The June roll-out of the guidelines to all Unilever's brand groups around the world is expected to precipitate a greater reliance on sponsorship as the marketer continues its quest for the most efficient communication channels for its $5.9 billion global marketing budget. The company currently puts $200 million into sponsorship worldwide.
Michael Brockbank, Unilever's VP, brand communication, told the Chicago-based IEG conference on sponsorship that the company's 5,000 marketing corps and their agencies "are suspicious of sponsorship and don't trust it."
He added: "In our experience, the sponsorship industry has focused too much on getting the highest possible price for rights, at the expense of developing a true understanding of the brand and its long-term strategy."
Unilever's brand teams now need to reconsider sponsorship as a key, strategic tool, rather than a secondary or tactical one, he said.

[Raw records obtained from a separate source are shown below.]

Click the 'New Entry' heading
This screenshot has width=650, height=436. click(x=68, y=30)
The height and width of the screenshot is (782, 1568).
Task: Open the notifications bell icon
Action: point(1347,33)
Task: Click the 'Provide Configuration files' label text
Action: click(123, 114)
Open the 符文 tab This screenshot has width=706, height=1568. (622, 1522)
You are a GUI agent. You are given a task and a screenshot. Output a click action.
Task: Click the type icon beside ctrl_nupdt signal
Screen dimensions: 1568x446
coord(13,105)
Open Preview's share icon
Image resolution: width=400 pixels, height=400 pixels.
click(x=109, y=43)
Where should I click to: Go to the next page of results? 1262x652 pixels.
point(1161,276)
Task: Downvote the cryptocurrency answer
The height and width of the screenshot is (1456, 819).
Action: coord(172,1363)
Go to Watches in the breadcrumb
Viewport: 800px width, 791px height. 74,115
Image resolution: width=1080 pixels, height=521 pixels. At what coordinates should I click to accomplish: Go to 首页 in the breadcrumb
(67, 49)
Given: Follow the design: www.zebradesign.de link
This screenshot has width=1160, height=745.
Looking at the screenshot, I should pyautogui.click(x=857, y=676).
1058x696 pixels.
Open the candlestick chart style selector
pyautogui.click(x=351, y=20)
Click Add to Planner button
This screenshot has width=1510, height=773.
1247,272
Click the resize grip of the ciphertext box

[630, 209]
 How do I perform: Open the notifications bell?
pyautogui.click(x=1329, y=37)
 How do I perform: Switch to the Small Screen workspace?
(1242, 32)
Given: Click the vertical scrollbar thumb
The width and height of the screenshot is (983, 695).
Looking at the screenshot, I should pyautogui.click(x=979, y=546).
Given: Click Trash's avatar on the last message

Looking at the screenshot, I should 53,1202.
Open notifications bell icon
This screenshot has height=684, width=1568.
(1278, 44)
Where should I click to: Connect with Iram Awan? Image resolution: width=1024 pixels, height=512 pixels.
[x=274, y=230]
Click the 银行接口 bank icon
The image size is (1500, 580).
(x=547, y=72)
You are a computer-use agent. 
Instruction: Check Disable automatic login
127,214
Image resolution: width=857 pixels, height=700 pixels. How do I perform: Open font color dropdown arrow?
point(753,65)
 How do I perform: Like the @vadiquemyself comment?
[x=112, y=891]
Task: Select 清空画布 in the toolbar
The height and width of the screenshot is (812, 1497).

But, for this to happen, all sponsorship programs need to be planned, executed and evaluated with the same level of thoroughness as the ad development process and be subjected to the same rigor.
From yearend, Mr. Brockbank predicted Unilever would be ready to embrace sponsorship with a new approach.
"Everything will be brand and consumer-led, a list of `Big Ideas' will be identified and tested with consumers, leverage will be planned up-front and it will all be judged in terms of outcome -- its effect on consumers -- rather than output -- the visibility it achieves," he said. "Once all this has been done and the process analyzed -- and only then -- will a deal be struck.
"The right sponsorship for us does not have to be good -- it has to be great," he stressed. "It has to fulfill our criteria for effective communication...We won't escape advertising clutter just to find ourselves in sponsorship clutter. Less will be more for us and we will look for partners who share that vision."